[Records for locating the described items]
○ ○ ○

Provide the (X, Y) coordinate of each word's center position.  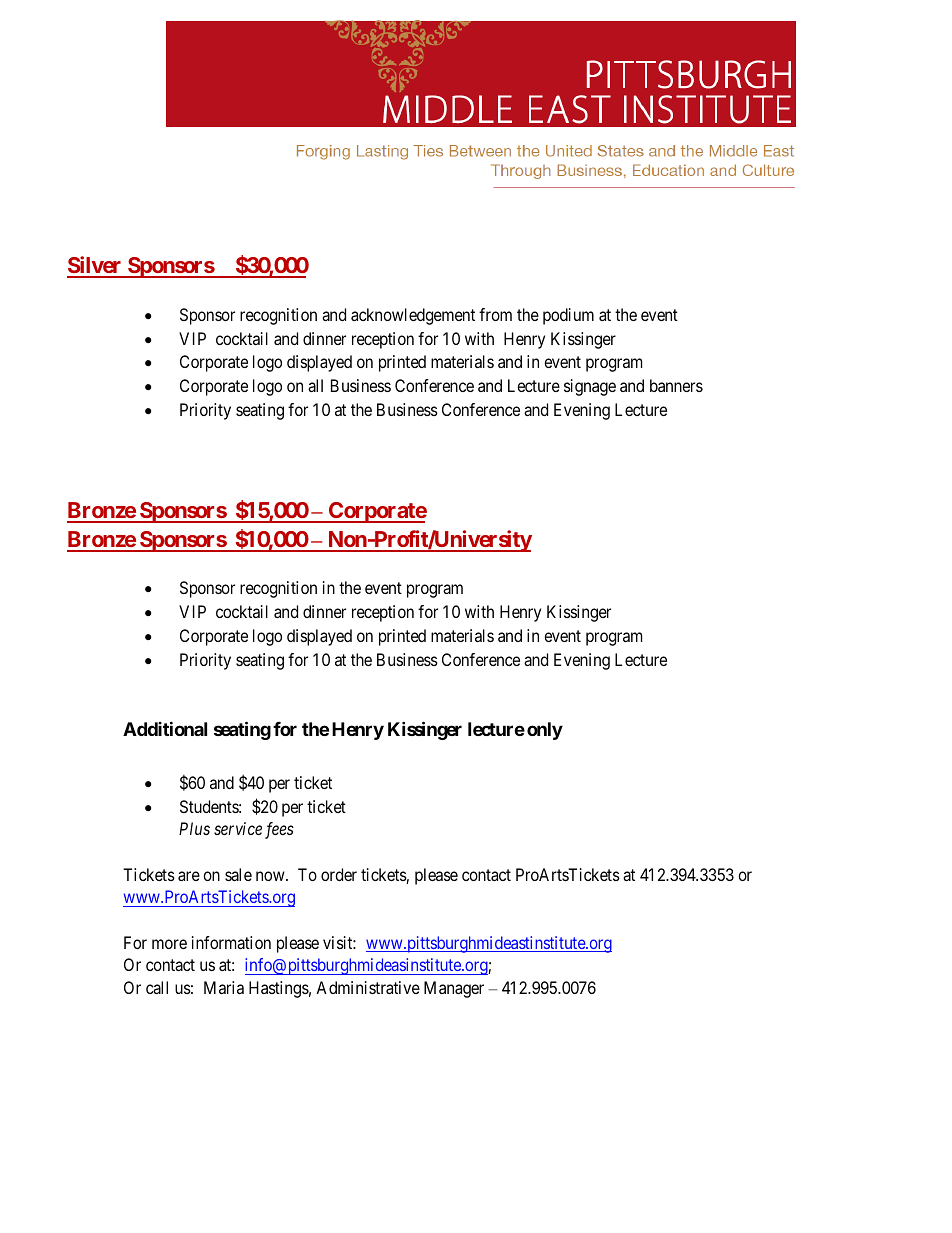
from (495, 314)
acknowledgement (413, 316)
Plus (194, 828)
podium (568, 316)
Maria (224, 987)
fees (279, 830)
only (545, 731)
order (339, 874)
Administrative (368, 987)
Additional (165, 728)
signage (590, 387)
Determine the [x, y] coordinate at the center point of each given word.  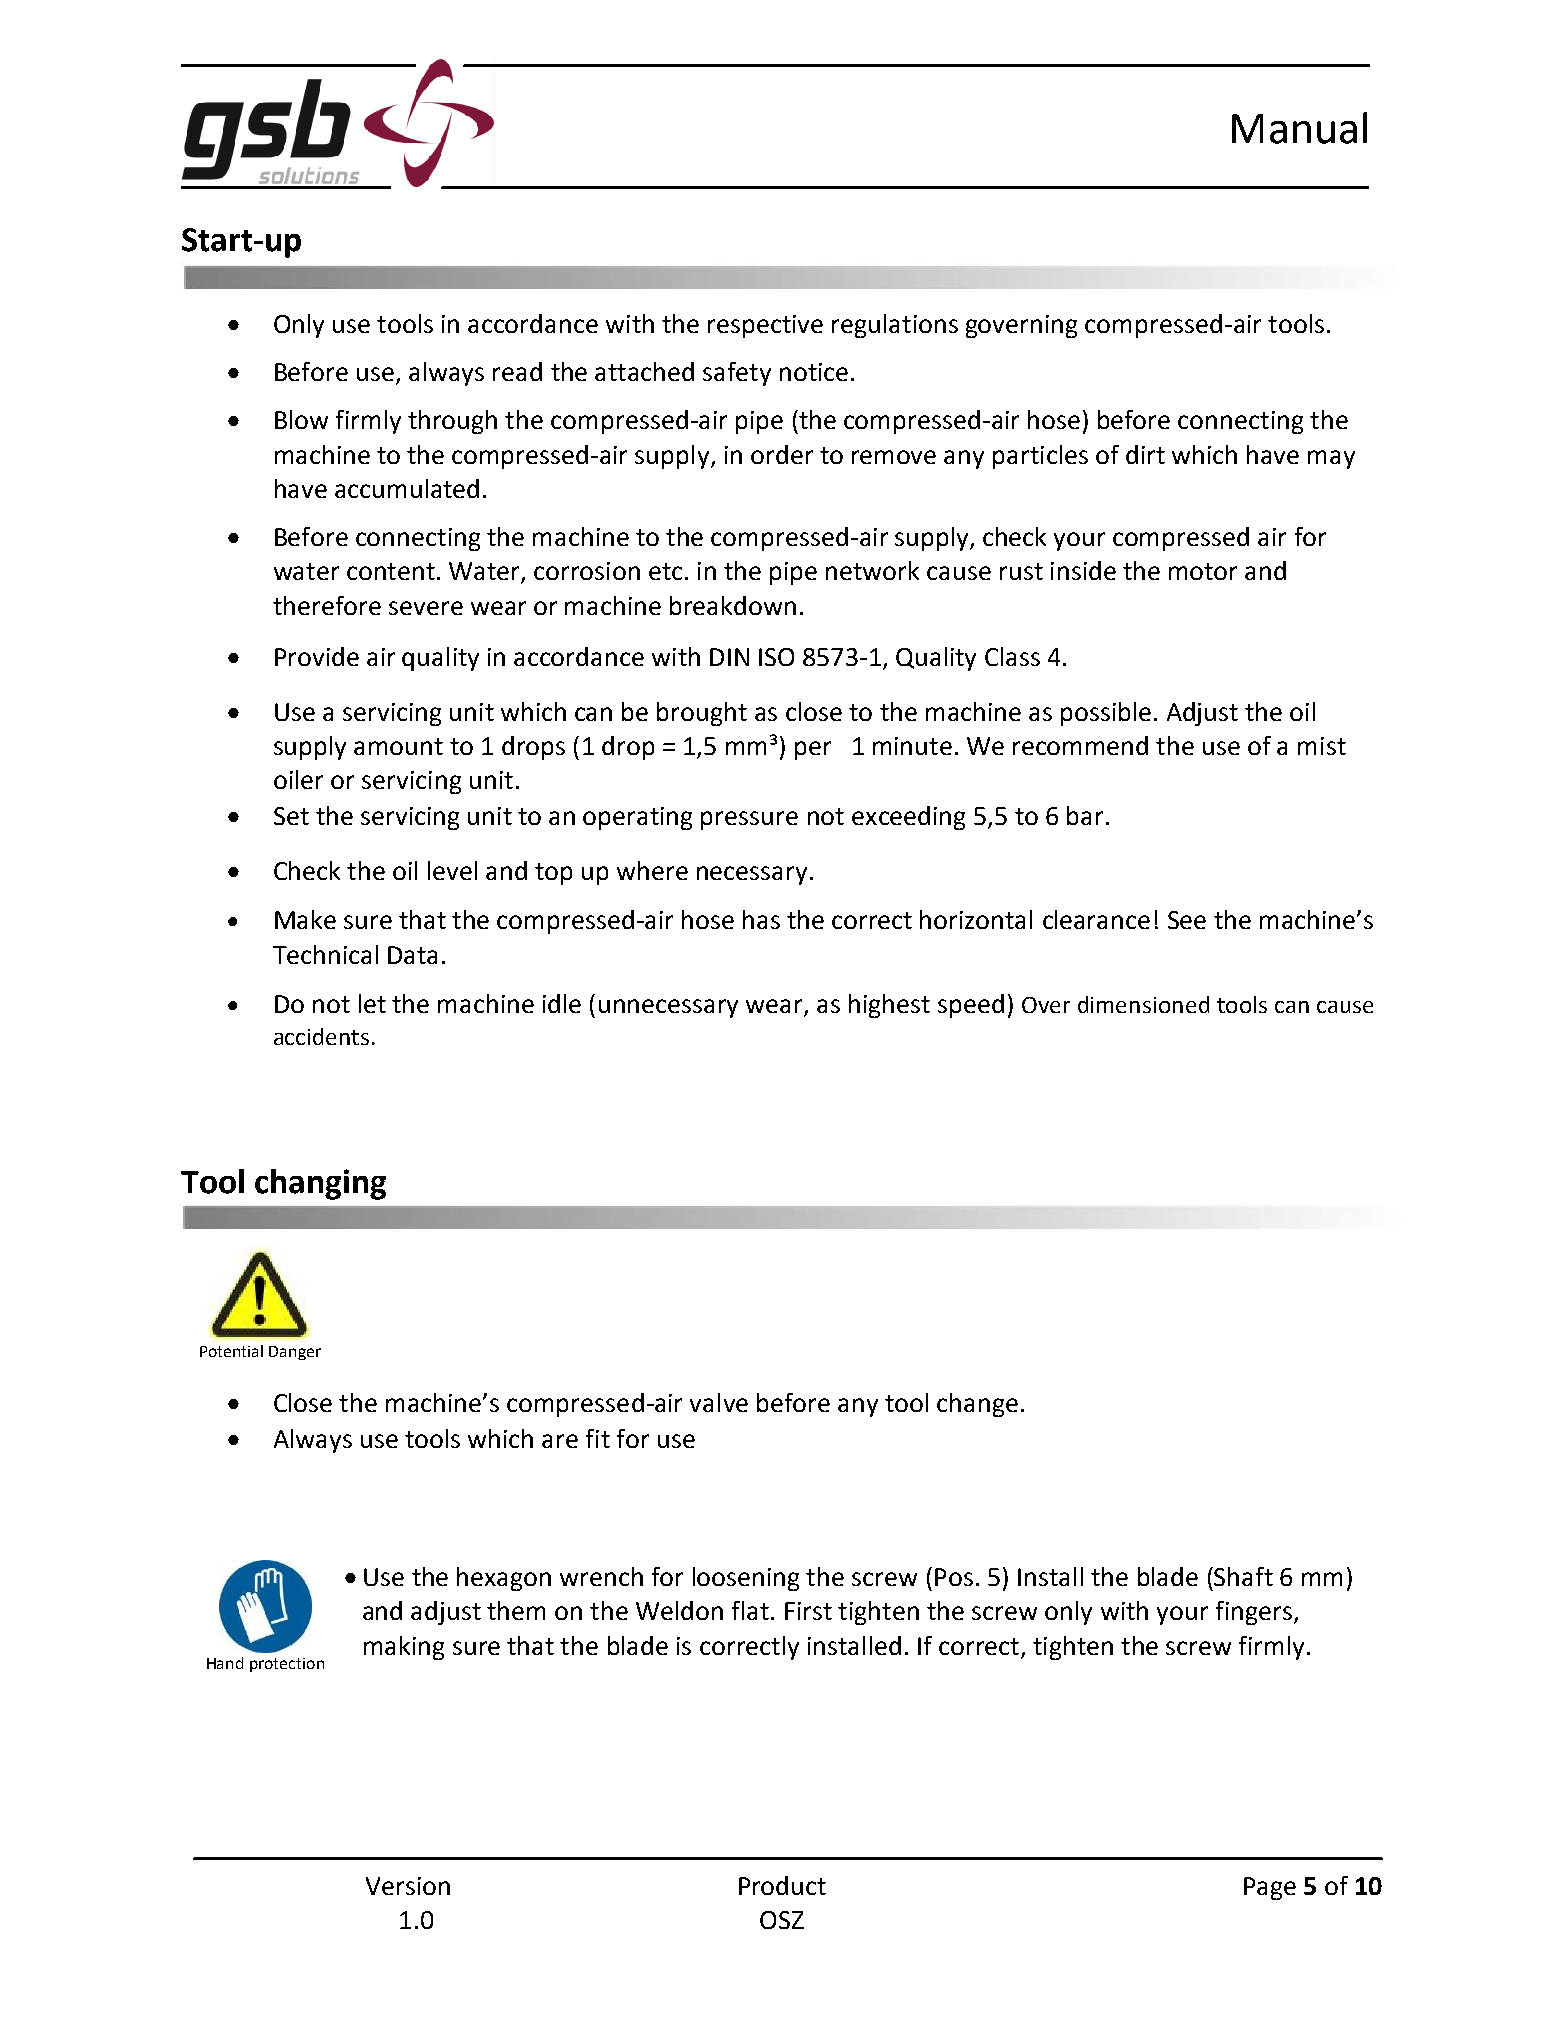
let [372, 1003]
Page [1270, 1888]
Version [408, 1886]
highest [889, 1006]
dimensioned [1143, 1004]
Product [782, 1885]
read [517, 371]
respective [765, 326]
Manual [1299, 128]
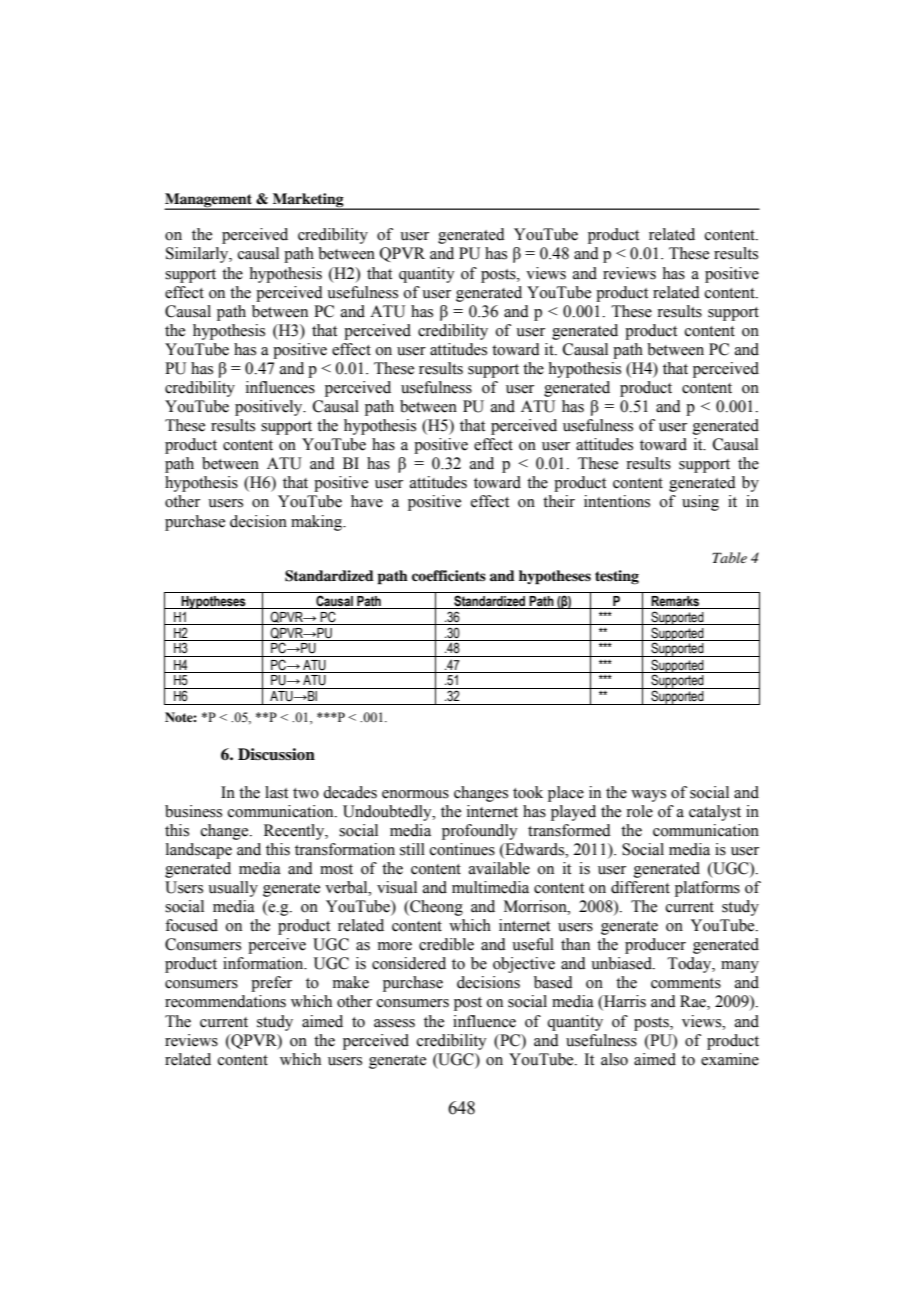 This screenshot has height=1308, width=924. What do you see at coordinates (559, 501) in the screenshot?
I see `their` at bounding box center [559, 501].
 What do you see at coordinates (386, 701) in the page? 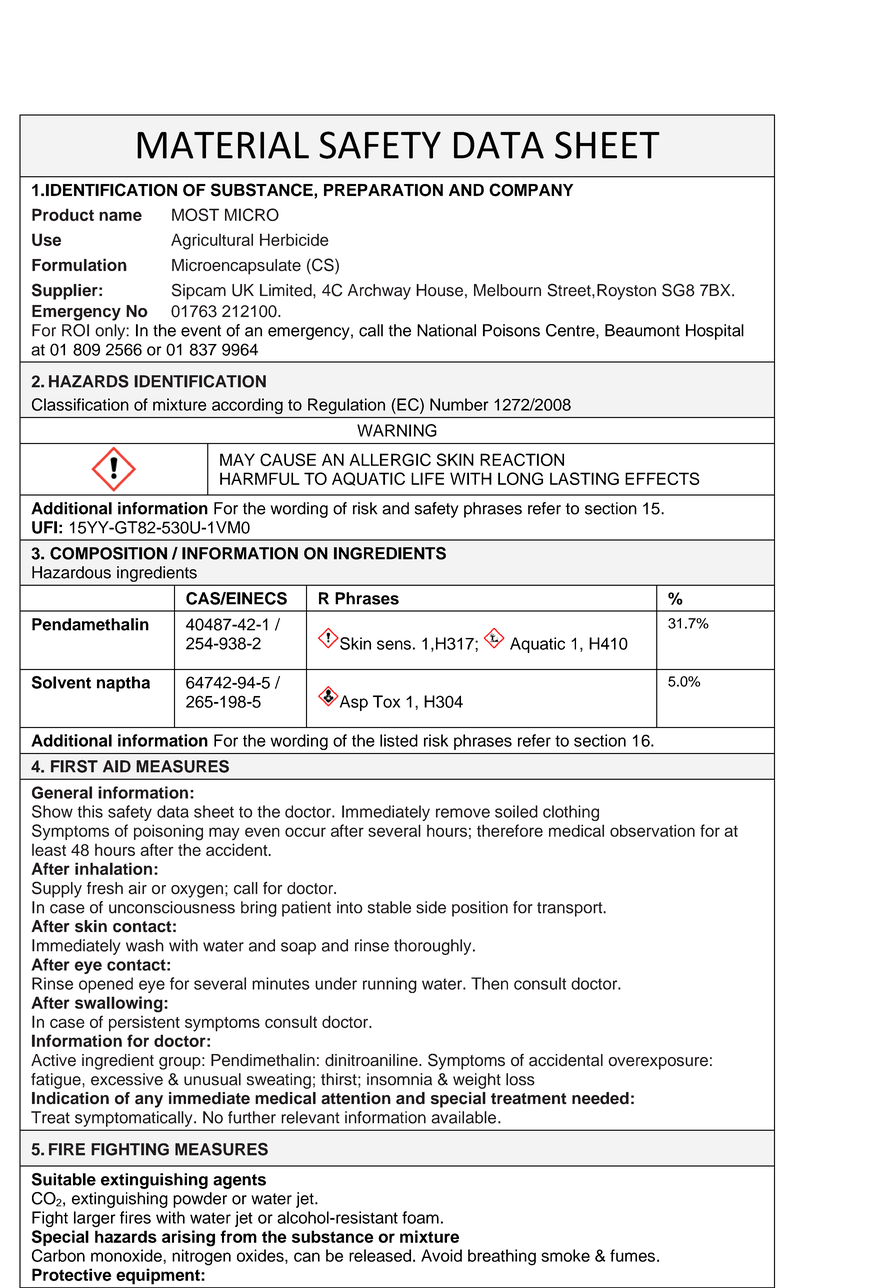
I see `Tox` at bounding box center [386, 701].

○ ○ ○

*Objective:*
Transcribe the lines of the records above exactly, starting with the line that contains "Additional (165, 728)" and going on through the line that contains "respective [765, 326]", and leave the pictures out.

*Reply:*
Additional (165, 728)
signage (590, 387)
Determine the [x, y] coordinate at the center point of each given word.  
let [372, 1003]
Page [1270, 1888]
Version [408, 1886]
highest [889, 1006]
dimensioned [1143, 1004]
Product [782, 1885]
read [517, 371]
respective [765, 326]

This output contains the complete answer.